Look through the listing underneath for "each", and copy every line that has it.

▶ **MATERIALS PROVIDED**:
----
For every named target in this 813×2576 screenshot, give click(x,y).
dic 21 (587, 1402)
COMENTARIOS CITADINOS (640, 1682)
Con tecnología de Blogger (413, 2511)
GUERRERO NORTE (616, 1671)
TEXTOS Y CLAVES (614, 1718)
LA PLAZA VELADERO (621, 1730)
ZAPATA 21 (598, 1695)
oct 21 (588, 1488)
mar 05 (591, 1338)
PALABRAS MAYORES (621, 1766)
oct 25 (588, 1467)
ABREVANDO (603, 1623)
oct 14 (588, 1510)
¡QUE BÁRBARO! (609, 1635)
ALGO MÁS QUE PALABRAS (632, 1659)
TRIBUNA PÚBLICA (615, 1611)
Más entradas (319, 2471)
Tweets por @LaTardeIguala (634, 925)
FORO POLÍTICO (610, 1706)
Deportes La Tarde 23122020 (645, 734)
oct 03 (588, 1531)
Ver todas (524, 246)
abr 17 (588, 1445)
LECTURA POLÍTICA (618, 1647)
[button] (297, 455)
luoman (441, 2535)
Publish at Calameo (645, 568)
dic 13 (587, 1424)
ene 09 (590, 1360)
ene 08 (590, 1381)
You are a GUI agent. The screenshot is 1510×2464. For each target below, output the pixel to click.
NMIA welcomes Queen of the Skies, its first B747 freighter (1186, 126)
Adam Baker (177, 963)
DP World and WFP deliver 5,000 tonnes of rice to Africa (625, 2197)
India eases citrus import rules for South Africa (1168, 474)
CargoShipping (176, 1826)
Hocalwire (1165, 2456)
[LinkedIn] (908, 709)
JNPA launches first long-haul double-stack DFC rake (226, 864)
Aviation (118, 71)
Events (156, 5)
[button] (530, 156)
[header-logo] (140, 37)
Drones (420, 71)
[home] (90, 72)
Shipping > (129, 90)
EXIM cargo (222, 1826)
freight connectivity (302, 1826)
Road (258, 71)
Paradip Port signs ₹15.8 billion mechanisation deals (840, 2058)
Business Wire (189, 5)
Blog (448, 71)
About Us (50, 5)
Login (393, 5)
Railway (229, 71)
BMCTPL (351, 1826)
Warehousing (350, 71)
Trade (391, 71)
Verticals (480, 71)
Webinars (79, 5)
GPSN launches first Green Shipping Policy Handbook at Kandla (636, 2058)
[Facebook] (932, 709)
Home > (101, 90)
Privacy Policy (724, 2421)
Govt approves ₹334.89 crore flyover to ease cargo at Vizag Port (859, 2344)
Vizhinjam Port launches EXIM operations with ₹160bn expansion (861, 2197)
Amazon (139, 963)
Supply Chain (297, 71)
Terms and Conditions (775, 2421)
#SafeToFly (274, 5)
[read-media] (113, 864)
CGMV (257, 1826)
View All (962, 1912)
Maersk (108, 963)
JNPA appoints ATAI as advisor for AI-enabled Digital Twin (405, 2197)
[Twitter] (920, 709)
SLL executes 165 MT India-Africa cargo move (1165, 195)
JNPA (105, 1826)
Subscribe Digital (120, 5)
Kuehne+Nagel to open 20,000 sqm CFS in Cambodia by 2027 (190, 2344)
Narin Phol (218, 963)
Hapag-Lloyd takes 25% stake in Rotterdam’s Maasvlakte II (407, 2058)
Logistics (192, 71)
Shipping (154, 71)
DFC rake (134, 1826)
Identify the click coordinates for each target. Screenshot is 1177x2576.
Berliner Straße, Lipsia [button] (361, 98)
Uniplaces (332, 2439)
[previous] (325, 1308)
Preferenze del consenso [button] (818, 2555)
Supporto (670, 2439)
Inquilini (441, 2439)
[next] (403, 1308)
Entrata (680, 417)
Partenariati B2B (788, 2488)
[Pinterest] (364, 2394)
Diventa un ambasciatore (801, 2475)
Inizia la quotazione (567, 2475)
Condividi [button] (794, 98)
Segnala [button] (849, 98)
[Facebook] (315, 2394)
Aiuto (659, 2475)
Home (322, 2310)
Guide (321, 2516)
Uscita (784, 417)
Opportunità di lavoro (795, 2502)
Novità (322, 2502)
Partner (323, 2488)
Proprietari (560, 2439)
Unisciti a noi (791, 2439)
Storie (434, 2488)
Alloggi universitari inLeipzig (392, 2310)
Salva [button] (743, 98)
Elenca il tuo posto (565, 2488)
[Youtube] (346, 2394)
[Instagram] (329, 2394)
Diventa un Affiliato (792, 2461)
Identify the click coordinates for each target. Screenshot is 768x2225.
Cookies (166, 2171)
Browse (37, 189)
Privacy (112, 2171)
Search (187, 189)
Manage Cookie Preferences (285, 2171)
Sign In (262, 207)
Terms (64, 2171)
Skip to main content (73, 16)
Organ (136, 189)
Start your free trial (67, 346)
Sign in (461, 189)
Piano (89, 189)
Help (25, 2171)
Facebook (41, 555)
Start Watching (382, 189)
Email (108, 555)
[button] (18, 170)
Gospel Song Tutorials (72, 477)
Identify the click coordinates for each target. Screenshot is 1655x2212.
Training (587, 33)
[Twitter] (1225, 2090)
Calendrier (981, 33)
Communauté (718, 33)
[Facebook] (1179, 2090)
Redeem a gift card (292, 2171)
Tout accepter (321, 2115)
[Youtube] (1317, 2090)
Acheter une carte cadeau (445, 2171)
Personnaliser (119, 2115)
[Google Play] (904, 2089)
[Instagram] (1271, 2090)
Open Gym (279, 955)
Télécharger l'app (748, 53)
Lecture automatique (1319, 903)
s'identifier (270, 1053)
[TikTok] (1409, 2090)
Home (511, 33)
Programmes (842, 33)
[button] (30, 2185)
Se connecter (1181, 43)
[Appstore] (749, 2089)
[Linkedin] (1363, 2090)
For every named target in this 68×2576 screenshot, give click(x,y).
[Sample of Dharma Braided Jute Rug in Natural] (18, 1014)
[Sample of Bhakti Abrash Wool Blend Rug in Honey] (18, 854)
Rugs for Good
----
▶ **PROBLEM SOLUTION**:
You are a GUI agent. The screenshot is 1510×2464. For each target below, output the pixel to click.
Identify the click coordinates for each target. Screenshot is 1177x2576.
Identify the click coordinates for each target. Screenshot is 768x2225.
Identify the click coordinates for each target. Screenshot is 1655x2212.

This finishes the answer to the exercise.